Importantly, although not tested in this study, participating in the audit process may increase trust in AI. As individuals and communities have a say in how algorithms are constructed, they may feel more confident in and accepting of the outputs of models even if they do not fully align with their values [26]. This suggests a need for feedback loops where participatory audits not only gather data about fairness but also build algorithmic literacy and trust among citizens, as long as the process is genuine and their voices are heard. Our work contributes to CSCW and CHI discussions by illustrating a concrete way to operationalize participatory algorithmic governance. Audits can act as a “safety net” that catches technical audits that miss and as a bridge between AI developers and the public.
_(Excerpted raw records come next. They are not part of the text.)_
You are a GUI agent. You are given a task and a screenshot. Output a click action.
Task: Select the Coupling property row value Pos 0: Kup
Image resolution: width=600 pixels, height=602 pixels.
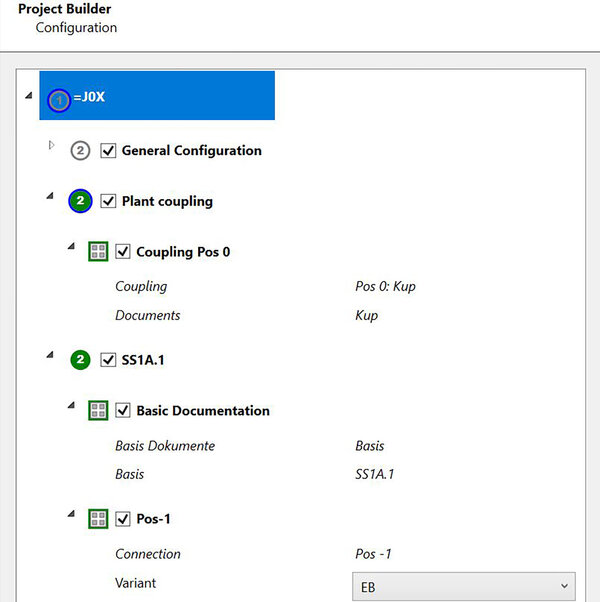pos(385,286)
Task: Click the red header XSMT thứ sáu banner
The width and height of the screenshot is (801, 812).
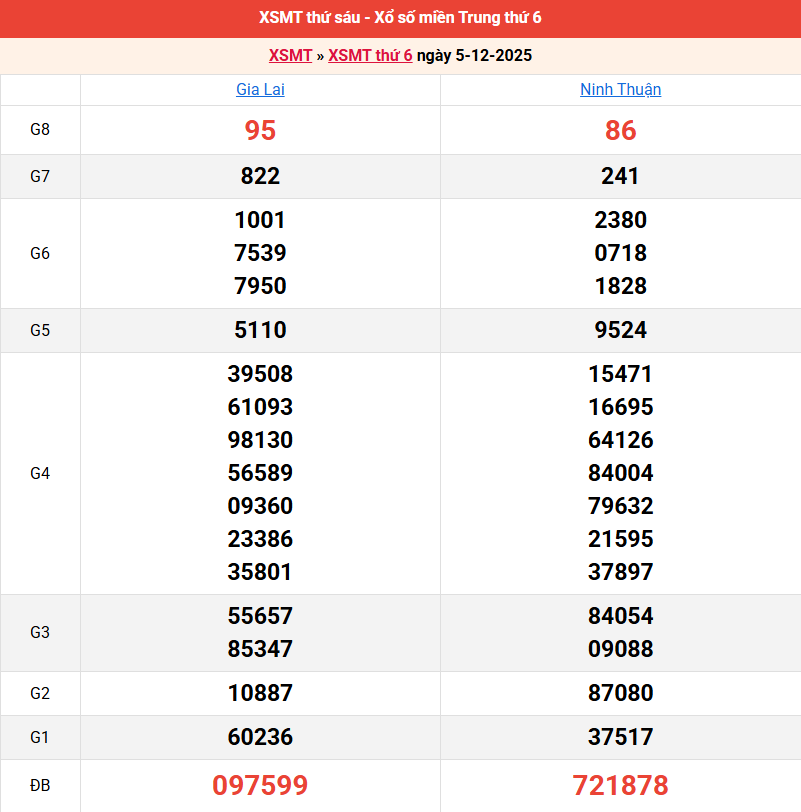Action: click(x=400, y=17)
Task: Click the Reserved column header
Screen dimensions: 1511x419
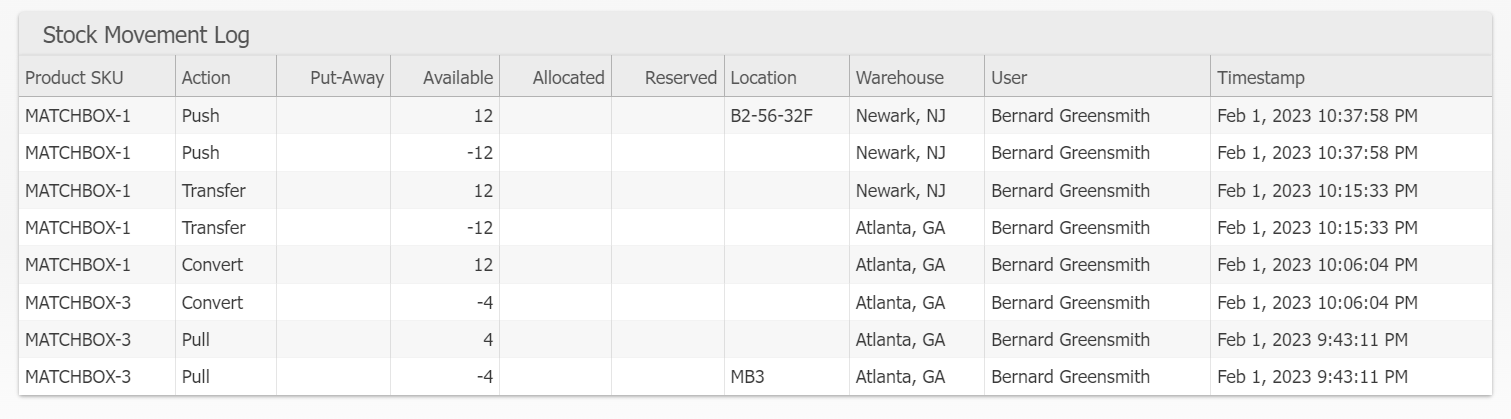Action: [x=680, y=77]
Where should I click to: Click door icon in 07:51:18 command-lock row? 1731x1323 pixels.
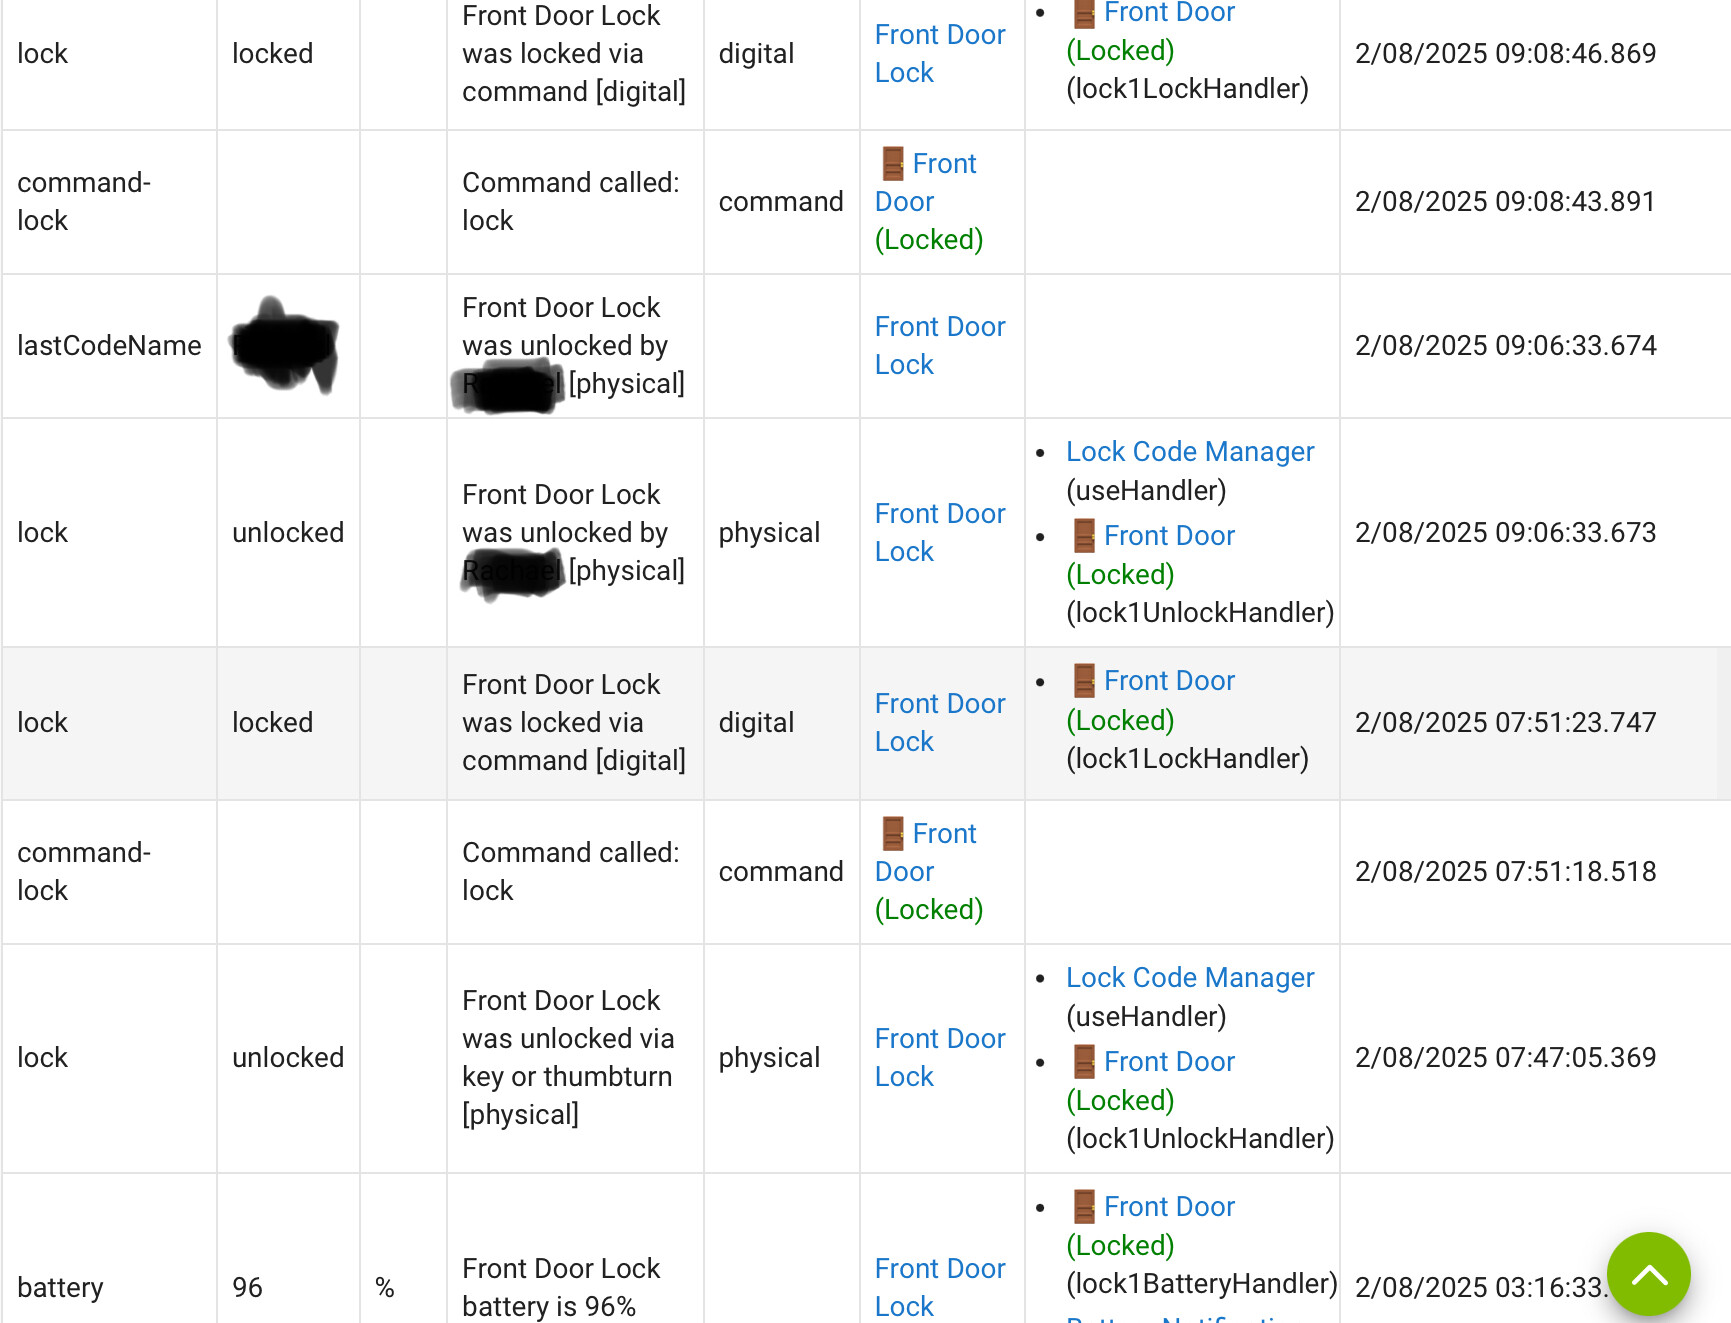893,834
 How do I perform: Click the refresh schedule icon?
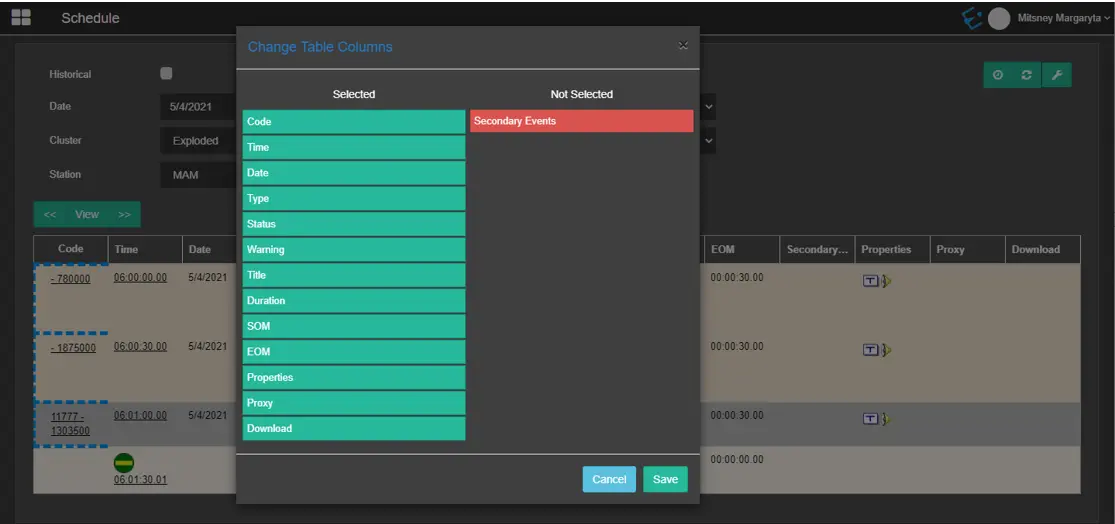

Finally, our study proposes insight into how AI developers might integrate feedback throughout the lifecycle of an algorithm. One contribution is identifying that fairness issues often become apparent only when viewed through the lived realities of affected communities. The literature suggests that good auditors are reflective, situated, and morally engaged participants whose contributions extend beyond performance assessment to normative critique. Designing for this kind of auditorship requires supporting both individual reasoning and structured collective deliberation, so that audits can function not only as diagnostic tools but as mechanisms of democratic alignment in AI governance. Therefore, AI development teams (or government contractors building public algorithms) should seek input early, during problem formulation and dataset selection, not just after deployment. Techniques from participatory design could be employed by convening focus groups from target user communities to discuss what fairness means to them in the given context, which could inform the choice of model objectives or constraints. We show that individuals can engage with the concept of an algorithm and raise relevant concerns, such as transparency or undue harm to a group, so their input can be specific and actionable. We suggest establishing feedback channels, such as user advisory boards for algorithms, community testing phases (analogous to beta tests, but for policy algorithms), and ongoing surveys or reporting tools that allow citizens to flag perceived unfair decisions. The AI Incident Database is one such materialization of these recommendations. Incorporating these into the development cycle could lead to AI systems that are more robust to public scrutiny.